## START Dataset content

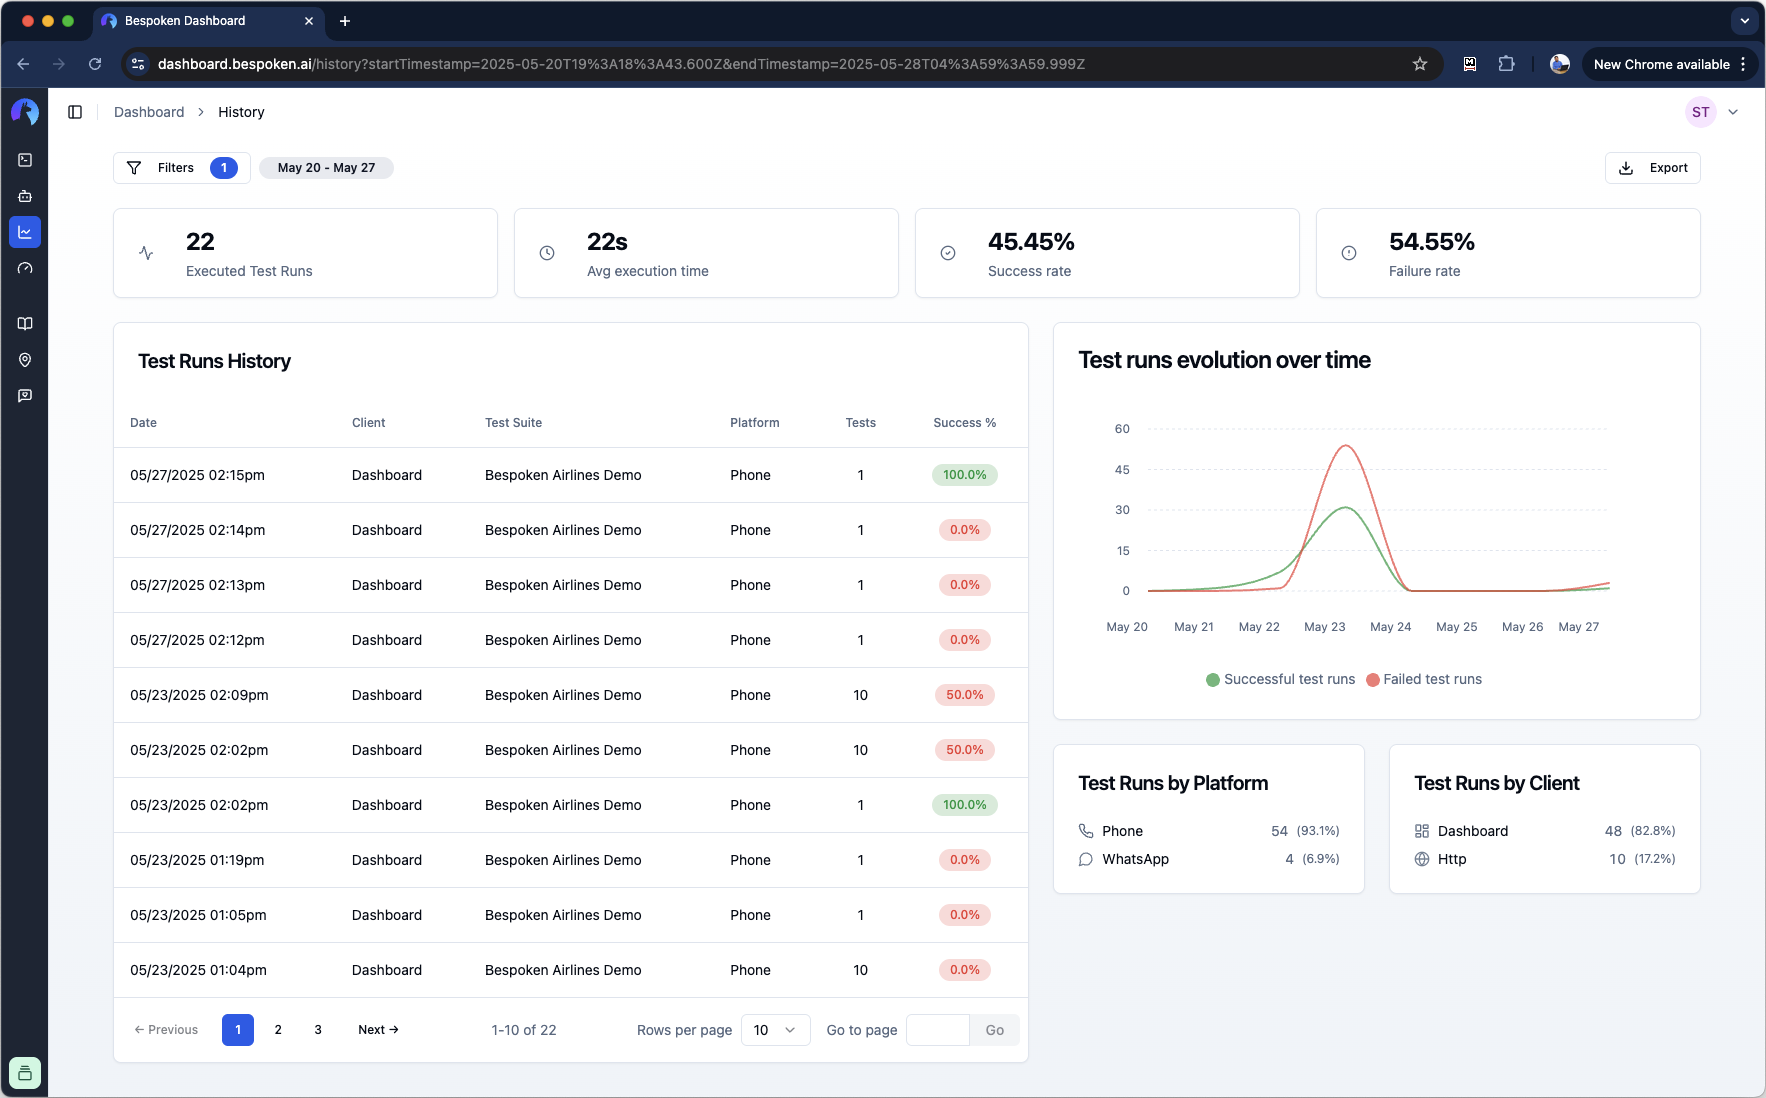Image resolution: width=1766 pixels, height=1098 pixels.
Task: Open the terminal icon in sidebar
Action: (25, 160)
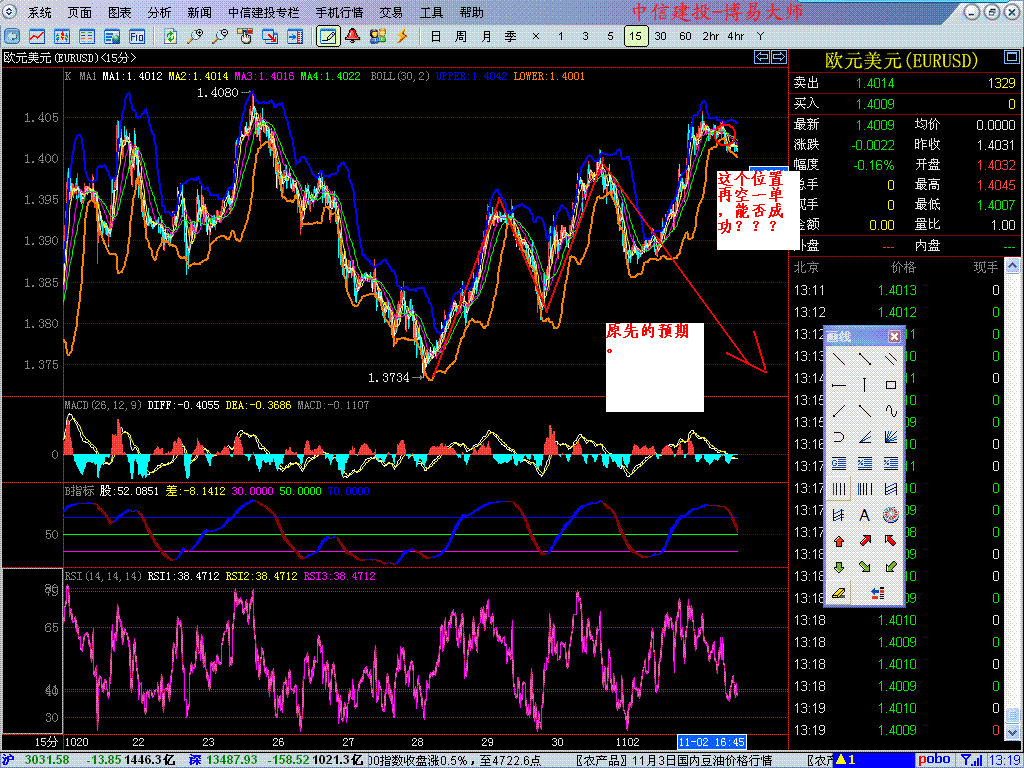Click the refresh icon in toolbar

(x=171, y=36)
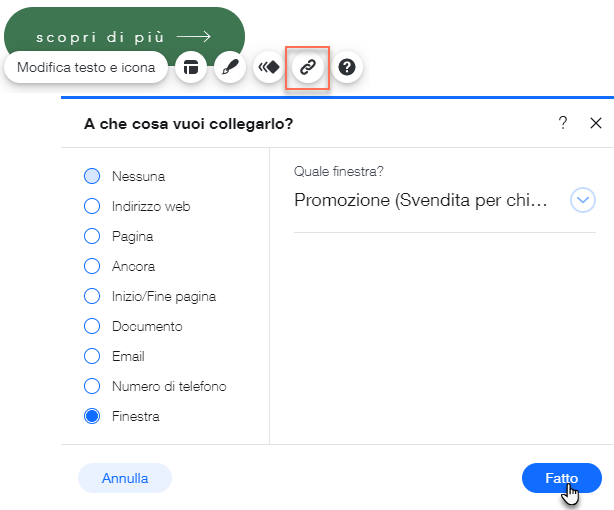Click Modifica testo e icona button
614x510 pixels.
point(86,67)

## END Dataset content

# Task to carry out
Change every "Click" in the records to "Select" and write all of the records out again with everything else unchanged, leaving out the pictures.

# Answer below
Image resolution: width=1766 pixels, height=1098 pixels.
Task: Open the terminal icon in sidebar
Action: (25, 160)
Select the refresh icon in toolbar

(x=171, y=36)
Select Modifica testo e icona button
614x510 pixels.
point(86,67)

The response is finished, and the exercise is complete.